Succession d’Alassane Ouattara : Patrick Achi, le choix de Paris ? Des spéculations alimentent le débat politique

Alors que la question de la succession du président Alassane Ouattara continue d’alimenter les débats politiques en Côte d’Ivoire, des spéculations circulent sur un éventuel intérêt de la France pour l’évolution de la scène politique ivoirienne.

Selon des informations relayées dans certains cercles politiques et médiatiques, Paris suivrait avec une attention particulière les différents scénarios susceptibles d’émerger au sein du RHDP en vue de l’après-Ouattara. Parmi les hypothèses avancées figure celle d’un soutien discret à l’ancien Premier ministre et actuel président de l’Assemblée nationale, Patrick Achi.

Ces analyses estiment que son expérience au sommet de l’État, son profil technocratique et son parcours politique feraient de lui un candidat capable de rassurer aussi bien les partenaires internationaux qu’une partie de la classe politique ivoirienne.

D’autres scénarios évoquent également le rôle que pourrait jouer Téné Birahima Ouattara dans la bataille de la succession, alimentant les spéculations sur les équilibres internes au sein du pouvoir.

À ce stade, aucune autorité française ni aucun responsable ivoirien n’ont confirmé l’existence d’un quelconque plan visant à favoriser un successeur potentiel plutôt qu’un autre. Les différentes hypothèses qui circulent relèvent essentiellement d’analyses et de commentaires politiques, sans éléments publics permettant de les établir comme des faits.

Le discours officiel de Paris est que la France ne s’immisce plus dans les processus politiques de ses anciennes colonies. Cette position est régulièrement réaffirmée par les autorités françaises. Toutefois, plusieurs observateurs demeurent sceptiques et estiment que, malgré cette doctrine affichée, les réseaux d’influence français continueraient d’exercer un rôle, direct ou indirect, dans certains pays francophones d’Afrique, notamment en Côte d’Ivoire, mais aussi au Sénégal, au Bénin, au Gabon ou encore en Guinée.
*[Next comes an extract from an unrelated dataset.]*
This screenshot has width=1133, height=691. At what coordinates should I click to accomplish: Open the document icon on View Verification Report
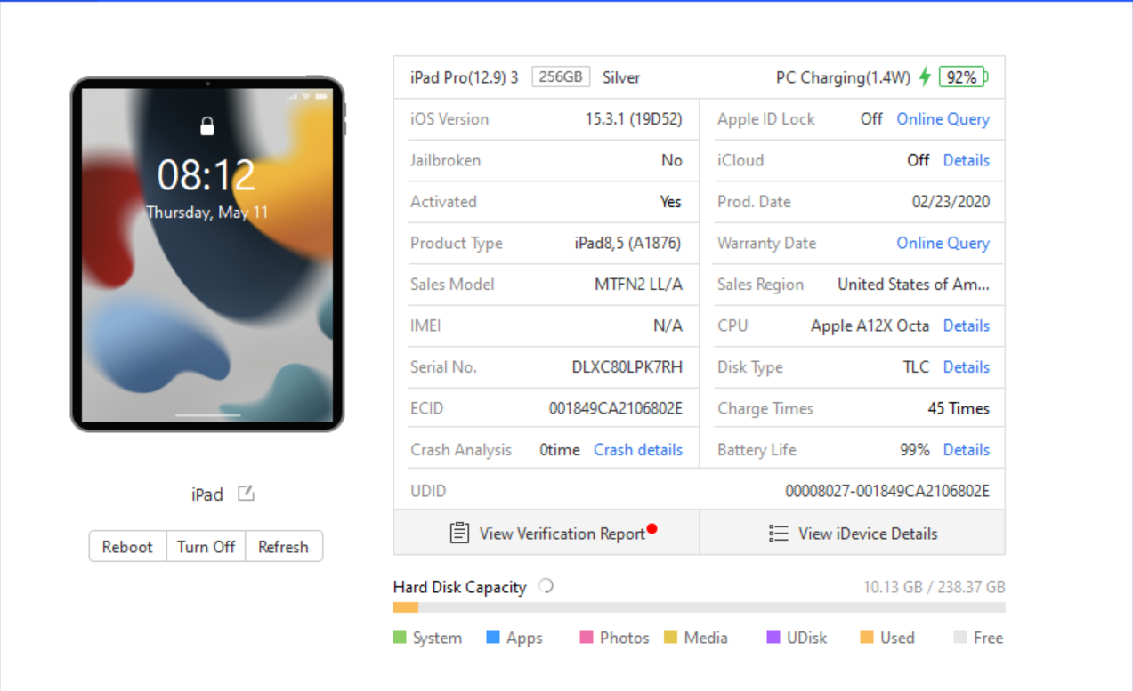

Pour ces analystes, cette influence s’expliquerait par l’importance des intérêts économiques, diplomatiques et stratégiques que la France conserve dans la région. D’autres observateurs contestent cependant cette lecture, estimant que les dynamiques politiques actuelles relèvent avant tout des rapports de force internes à chaque pays.

La succession d’Alassane Ouattara, âgé de 84 ans, demeure l’un des principaux sujets de spéculation en Côte d’Ivoire. Les débats autour de l’après-Ouattara continuent d’alimenter les analyses politiques, tant au sein de la classe dirigeante que parmi les observateurs des relations franco-ivoiriennes.